There are no records of influenza affecting the New World in 1510, even though Spain was sending fleets of ships across the Atlantic. The first recorded flu outbreak in the New World had afflicted the Isle of Santo Domingo (Now Haiti and the Dominican Republic) in 1493.

==Medicine and treatment==
Blistering on the back of the head and shoulders was one form of treatment prescribed in Europe for the flu. Paré regarded the common treatments of bloodletting and purgation to be especially dangerous to 1510's flu patients. Supraorbital pain and vision problems were symptoms of coqueluche, so sufferers may have felt tempted to wear hoods due to light sensitivity.

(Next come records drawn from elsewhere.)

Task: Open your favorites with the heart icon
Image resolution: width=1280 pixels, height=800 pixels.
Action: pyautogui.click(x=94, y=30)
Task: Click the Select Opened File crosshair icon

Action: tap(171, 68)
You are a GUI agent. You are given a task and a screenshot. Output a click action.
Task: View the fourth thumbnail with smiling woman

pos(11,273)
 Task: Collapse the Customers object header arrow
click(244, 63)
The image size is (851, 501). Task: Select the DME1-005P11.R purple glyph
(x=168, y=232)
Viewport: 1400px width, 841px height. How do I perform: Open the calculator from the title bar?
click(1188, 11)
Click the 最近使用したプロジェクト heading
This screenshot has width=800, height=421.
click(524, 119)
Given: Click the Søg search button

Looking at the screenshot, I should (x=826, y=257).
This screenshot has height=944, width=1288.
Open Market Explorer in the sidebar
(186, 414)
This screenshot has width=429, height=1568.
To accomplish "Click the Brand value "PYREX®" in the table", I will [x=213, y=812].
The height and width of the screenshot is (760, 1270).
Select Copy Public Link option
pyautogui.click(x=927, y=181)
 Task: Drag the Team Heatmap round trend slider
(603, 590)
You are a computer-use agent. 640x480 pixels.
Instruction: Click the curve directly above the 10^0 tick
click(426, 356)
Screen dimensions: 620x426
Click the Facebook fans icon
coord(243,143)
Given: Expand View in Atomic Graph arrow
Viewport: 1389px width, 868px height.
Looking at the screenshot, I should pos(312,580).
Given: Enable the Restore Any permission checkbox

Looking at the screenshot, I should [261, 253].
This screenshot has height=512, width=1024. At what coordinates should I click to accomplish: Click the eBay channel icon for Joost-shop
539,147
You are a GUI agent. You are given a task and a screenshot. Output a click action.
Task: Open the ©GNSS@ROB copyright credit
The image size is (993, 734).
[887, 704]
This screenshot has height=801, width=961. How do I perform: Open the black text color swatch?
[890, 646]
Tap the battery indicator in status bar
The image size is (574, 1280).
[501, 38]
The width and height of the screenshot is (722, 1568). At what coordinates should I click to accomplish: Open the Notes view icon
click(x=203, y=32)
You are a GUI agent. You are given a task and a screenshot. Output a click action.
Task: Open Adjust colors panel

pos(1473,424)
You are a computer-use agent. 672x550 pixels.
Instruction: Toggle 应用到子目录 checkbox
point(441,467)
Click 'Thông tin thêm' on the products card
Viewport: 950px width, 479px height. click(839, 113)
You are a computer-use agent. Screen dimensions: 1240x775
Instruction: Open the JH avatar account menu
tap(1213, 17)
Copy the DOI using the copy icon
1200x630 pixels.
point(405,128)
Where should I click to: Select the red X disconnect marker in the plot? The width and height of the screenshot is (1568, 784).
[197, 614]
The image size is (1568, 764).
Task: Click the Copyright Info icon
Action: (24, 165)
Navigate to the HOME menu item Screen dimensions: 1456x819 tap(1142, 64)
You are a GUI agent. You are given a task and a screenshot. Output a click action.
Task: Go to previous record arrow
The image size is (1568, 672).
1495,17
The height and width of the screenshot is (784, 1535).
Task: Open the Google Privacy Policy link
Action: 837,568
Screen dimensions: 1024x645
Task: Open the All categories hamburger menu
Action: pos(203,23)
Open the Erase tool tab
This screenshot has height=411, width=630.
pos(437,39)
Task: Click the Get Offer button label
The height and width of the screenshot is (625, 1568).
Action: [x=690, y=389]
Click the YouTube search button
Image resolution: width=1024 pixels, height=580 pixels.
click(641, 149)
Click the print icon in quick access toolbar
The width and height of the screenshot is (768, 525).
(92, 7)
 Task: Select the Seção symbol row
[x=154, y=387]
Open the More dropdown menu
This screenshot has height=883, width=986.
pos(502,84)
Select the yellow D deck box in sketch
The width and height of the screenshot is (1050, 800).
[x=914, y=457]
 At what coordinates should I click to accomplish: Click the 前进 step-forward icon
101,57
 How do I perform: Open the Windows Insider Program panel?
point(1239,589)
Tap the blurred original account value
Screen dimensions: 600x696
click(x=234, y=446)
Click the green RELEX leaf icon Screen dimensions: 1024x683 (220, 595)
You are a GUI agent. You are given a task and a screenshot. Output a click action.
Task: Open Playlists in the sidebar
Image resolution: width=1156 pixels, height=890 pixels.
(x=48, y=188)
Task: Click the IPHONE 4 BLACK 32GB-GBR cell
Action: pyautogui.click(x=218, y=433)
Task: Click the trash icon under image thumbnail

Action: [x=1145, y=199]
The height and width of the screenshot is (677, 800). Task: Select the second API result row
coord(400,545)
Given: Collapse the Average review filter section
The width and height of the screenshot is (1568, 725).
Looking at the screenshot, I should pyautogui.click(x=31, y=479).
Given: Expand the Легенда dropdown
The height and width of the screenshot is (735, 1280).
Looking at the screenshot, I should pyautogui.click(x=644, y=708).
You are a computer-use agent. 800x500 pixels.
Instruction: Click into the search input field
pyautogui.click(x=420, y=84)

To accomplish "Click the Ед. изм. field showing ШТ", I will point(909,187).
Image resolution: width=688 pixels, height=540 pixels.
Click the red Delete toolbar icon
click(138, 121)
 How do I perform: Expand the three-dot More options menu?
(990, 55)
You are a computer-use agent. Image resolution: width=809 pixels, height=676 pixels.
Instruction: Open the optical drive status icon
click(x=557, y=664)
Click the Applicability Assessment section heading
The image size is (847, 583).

Short describes some medicinal treatments for the 1510 flu including "Bole Armoniac, oily lintus, pectoral troches, and decoctions."

==Origin of 1510 influenza==
Justus Hecker and John Parkin presumed the 1510 influenza originated from East Asia because of the historical nature of other influenza pandemics to originate there, while in 1661 Gregor Horst wrote that the 1510 flu spread along trade routes from East Asia to Africa before reaching Europe. Influenza viruses sometimes leap from Asia's migratory water fowl after massive migrations congregate near water sources for humans and domesticated animals, in which cross-species infections trigger antigenic shift and create new strains of flu human beings have little immunity to. European chroniclers noticed that the 1510 influenza did appear in North Africa before Europe, which has led some medical historians to suggest it may have developed there (parts of North Africa also lie along migratory bird ways, specifically the east Africa-West Asia and Black Sea-Mediterranean routes, that make it vulnerable to spontaneous reassortment of pandemic flu viruses).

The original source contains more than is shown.